▸ REQUIREMENT:
Copy out the rows from the line containing "Play the video in Samira's upload thumbnail" through the line containing "tap(90, 268)", swapping every "computer-use agent" for "GUI agent" and changing nothing else.
################
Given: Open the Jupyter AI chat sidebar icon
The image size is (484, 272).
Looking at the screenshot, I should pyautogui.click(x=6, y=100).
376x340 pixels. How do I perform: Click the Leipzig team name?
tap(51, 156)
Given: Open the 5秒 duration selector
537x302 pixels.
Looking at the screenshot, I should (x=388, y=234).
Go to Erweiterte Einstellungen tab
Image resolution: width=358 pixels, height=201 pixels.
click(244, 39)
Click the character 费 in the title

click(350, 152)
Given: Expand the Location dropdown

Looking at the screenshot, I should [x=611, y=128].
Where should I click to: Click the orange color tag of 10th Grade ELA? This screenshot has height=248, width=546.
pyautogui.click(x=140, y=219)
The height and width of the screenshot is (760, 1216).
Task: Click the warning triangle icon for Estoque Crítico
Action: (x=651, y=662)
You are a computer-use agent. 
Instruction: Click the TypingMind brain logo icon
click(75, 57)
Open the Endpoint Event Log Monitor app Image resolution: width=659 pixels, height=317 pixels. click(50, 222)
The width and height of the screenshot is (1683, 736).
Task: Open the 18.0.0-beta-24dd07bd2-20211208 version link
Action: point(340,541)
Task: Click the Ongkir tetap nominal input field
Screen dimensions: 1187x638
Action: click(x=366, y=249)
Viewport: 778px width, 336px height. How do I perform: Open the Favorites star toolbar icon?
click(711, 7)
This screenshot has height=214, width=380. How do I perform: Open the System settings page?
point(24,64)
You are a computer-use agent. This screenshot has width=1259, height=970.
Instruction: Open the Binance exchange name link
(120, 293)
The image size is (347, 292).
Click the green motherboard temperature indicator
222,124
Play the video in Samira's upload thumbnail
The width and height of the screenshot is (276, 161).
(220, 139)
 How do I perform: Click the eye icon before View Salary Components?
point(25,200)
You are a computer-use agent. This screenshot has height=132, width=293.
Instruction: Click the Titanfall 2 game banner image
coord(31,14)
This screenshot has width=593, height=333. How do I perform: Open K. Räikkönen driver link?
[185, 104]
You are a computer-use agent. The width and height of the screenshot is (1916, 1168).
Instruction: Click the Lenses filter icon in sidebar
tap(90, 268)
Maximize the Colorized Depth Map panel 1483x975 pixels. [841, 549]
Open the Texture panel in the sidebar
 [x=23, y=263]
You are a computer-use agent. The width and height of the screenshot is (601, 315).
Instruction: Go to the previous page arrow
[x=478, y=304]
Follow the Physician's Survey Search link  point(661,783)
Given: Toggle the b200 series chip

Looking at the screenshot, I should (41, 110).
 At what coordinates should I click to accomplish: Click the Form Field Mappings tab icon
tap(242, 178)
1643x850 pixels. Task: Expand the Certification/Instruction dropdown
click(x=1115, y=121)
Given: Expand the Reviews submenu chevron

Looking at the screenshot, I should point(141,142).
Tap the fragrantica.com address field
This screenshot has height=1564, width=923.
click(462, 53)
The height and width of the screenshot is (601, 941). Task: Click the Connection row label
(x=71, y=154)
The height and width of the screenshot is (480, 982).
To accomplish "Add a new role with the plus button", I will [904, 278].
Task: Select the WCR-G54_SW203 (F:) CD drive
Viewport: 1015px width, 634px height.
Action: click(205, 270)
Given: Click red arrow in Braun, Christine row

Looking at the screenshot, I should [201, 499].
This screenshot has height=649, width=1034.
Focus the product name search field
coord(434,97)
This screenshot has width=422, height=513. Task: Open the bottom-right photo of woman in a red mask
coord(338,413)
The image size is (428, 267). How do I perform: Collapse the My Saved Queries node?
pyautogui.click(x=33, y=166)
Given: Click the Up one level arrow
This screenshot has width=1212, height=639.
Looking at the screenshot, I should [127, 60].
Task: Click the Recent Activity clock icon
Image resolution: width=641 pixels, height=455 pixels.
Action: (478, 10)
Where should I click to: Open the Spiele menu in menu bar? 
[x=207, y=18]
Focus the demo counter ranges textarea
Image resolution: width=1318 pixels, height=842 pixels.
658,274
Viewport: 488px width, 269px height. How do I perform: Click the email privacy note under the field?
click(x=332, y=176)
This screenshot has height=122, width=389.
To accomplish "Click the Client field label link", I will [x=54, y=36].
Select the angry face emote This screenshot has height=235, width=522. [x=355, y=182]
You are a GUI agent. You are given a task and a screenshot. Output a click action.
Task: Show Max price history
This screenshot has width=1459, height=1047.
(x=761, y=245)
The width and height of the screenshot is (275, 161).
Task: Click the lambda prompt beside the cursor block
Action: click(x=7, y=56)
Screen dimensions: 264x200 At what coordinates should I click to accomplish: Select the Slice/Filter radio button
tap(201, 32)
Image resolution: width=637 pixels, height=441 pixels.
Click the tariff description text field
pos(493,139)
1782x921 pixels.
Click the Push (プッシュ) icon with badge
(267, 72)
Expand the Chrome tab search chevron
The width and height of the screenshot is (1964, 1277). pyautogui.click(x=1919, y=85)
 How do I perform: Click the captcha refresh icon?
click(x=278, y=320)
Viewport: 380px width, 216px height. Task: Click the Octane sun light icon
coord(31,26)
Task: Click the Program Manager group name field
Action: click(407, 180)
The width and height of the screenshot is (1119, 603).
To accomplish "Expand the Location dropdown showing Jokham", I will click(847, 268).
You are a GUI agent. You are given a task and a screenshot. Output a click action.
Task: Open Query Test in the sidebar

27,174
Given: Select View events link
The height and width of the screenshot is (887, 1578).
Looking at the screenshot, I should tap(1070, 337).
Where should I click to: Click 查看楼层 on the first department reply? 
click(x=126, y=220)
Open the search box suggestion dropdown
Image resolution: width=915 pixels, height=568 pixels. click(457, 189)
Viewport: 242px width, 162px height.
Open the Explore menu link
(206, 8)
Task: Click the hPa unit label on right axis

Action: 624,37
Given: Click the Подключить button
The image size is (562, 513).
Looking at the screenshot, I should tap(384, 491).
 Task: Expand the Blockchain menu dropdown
################
▸ RESULT:
Play the video in Samira's upload thumbnail
The width and height of the screenshot is (276, 161).
(220, 139)
 How do I perform: Click the eye icon before View Salary Components?
point(25,200)
You are a GUI agent. This screenshot has height=132, width=293.
Instruction: Click the Titanfall 2 game banner image
coord(31,14)
This screenshot has width=593, height=333. How do I perform: Open K. Räikkönen driver link?
[185, 104]
You are a GUI agent. The width and height of the screenshot is (1916, 1168).
Instruction: Click the Lenses filter icon in sidebar
tap(90, 268)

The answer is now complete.